Parquet Files on AWS S3
All SpiderRock historical data is available in Parquet files, hosted on AWS S3 and partitioned in Hive style by date. This page covers the file format, how to download the data, and how to read it using common tools.
File Format
Date partitioning follows Central Time for US datasets and Central European Time for European data. To avoid conflicts with date columns that may be present in the files, the date partition is named date_p.
For options datasets, SpiderRock additionally partitions by type: futures (type=FUT) and equities (type=EQT). For European data, a third partitioning level is provided based on the exchange the data pertains to.
This partitioning scheme enables efficient access when filtering by the partition key in a WHERE clause. Additionally, data is sorted by ticker, option characteristics, and timestamp (the date column) where applicable, further improving query performance.
All timestamps are in UTC.
Downloading the Data
Downloading via AWS CLI
During client onboarding, you will receive AWS credentials for accessing SpiderRock data. These include a set of CLI credentials and a set of web portal credentials. SpiderRock recommends logging into the AWS portal first to explore the folder structure and identify the data available to you.
To download data to your local machine, SpiderRock recommends using the AWS CLI. Once you have identified the data you need, run the following command to download the data to your local machine:
export AWS_ACCESS_KEY_ID=<your access key id>
export AWS_SECRET_ACCESS_KEY=<your access key secret>
aws s3 sync <s3://srhistdatastore/v8/......> <your local copy path>
Downloading via IAM Role (AWS CLI)
If you access SpiderRock data through a cross-account IAM role, add a named profile to your ~/.aws/config file. The AWS CLI will assume the role automatically when that profile is used.
[profile spiderrock]
role_arn = <SPIDERROCK_ROLE_ARN>
source_profile = default
role_session_name = historical-data-download
Once the profile is configured, pass it to aws s3 sync with the --profile flag:
aws s3 sync \
s3://srhistdatastore/v8/US/SurfaceFixedGridIntradayHist/type=EQT/date_p=2026-02-09/ \
./SurfaceFixedGridIntradayHist/date_p=2026-02-09/ \
--profile spiderrock
Downloading via IAM Role (Python)
If your organization accesses SpiderRock data through a cross-account IAM role rather than long-lived credentials, use the AWS Security Token Service (STS) to assume the role and obtain temporary credentials before downloading.
import boto3
# Create an STS client using AWS credentials from your own AWS account.

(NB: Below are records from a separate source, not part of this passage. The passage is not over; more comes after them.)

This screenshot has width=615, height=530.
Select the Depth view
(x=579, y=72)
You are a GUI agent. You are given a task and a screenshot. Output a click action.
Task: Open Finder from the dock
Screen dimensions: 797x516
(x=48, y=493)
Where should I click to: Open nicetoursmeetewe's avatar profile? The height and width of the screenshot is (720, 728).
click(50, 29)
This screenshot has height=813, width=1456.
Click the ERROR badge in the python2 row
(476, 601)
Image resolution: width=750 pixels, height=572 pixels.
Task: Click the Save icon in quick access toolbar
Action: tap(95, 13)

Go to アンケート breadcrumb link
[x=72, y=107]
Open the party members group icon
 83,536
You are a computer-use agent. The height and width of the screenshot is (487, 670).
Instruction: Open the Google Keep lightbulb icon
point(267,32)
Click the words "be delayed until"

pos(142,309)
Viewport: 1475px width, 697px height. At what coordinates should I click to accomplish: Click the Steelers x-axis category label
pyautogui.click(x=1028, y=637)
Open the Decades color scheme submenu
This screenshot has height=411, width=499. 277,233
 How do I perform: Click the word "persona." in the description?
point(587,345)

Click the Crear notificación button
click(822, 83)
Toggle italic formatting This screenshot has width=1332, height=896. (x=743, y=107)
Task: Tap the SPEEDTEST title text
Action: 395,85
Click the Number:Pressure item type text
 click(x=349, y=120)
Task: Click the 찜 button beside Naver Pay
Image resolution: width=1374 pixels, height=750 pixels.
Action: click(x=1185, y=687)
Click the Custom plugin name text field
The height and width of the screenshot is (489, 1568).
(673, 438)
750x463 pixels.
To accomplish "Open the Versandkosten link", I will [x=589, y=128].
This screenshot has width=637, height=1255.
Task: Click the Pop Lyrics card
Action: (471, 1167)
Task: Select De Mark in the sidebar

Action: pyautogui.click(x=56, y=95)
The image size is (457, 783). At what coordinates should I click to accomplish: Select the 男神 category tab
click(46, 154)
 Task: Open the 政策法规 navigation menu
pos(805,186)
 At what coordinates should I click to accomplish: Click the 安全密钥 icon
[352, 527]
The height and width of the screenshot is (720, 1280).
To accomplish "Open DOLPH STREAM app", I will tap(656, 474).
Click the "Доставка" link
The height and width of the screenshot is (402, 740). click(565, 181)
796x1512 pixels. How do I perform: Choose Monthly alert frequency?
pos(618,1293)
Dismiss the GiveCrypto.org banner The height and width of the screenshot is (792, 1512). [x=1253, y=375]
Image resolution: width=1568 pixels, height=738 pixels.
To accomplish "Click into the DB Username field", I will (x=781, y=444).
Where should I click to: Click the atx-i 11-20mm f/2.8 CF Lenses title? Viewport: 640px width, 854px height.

# The IAM user or role running this code must be permissioned to assume the SpiderRock-provided IAM role.
sts = boto3.client("sts")
# Replace with the AWS Role ARN provided by SpiderRock.
provided_role = "<SPIDERROCK_ROLE_ARN>"
# Assume the SpiderRock role and obtain temporary credentials.
# RoleSessionName can be customized for audit and logging purposes.
response = sts.assume_role(
RoleArn=provided_role,
RoleSessionName="historical-data-download",
)
# Create an S3 client using the temporary credentials returned from the AssumeRole request.
s3 = boto3.client(
"s3",
aws_access_key_id=response["Credentials"]["AccessKeyId"],
aws_secret_access_key=response["Credentials"]["SecretAccessKey"],
aws_session_token=response["Credentials"]["SessionToken"],
)
# Download an object from the SpiderRock Historical Data bucket.
# Replace the Key value with the desired dataset, date, and file path.
# In production workflows, clients typically parameterize the Key and run
# this process on a schedule to retrieve newly available data files.
s3.download_file(
Bucket="srhistdatastore",
Key="v8/US/SurfaceFixedGridIntradayHist/type=EQT/date_p=2026-02-09/SurfaceFixedGridIntradayHist_2026-02-09.parquet",
Filename="SurfaceFixedGridIntradayHist_2026-02-09.parquet",
)
Reading the Data
Many tools support working with Parquet files. Internally, SpiderRock uses DuckDB and Polars. The following examples demonstrate how to efficiently read a single day's worth of SpiderRock volatilities from OptionIntradayHist for AAPL.
DuckDB
SELECT
okey_tk,
okey_dt,
okey_xx,
okey_cp,
date,
srvol
FROM
read_parquet('./OptionIntradayHist/**', hive_partitioning = true)
WHERE
date_p = '2025-12-26'
AND okey_tk = 'AAPL'
Polars
import polars as pl
import datetime
df = (
pl.scan_parquet("./OptionIntradayHist/**")
.filter(
(pl.col("date_p") == datetime.date(2025, 12, 26)).and_(
pl.col("okey_tk") == "AAPL"
)
)
.select(["okey_tk", "okey_dt", "okey_xx", "okey_cp", "date", "srvol"])
.collect()
)
Working with Complex Data Types
Some SpiderRock datasets use complex data types available in Parquet files. For example, the AuctionNotice dataset contains an OrderLegs column of type "list of struct."
Some clients prefer to flatten these fields by creating a separate row for each list item and extracting the struct fields into separate columns. The following example demonstrates how to accomplish this using Polars:
df = (
pl.read_parquet(
"./AuctionNotice/date_p=2025-11-03/AuctionNotice_2025-11-03.parquet"
)
.explode("OrderLegs")
.unnest("OrderLegs", separator="_")
)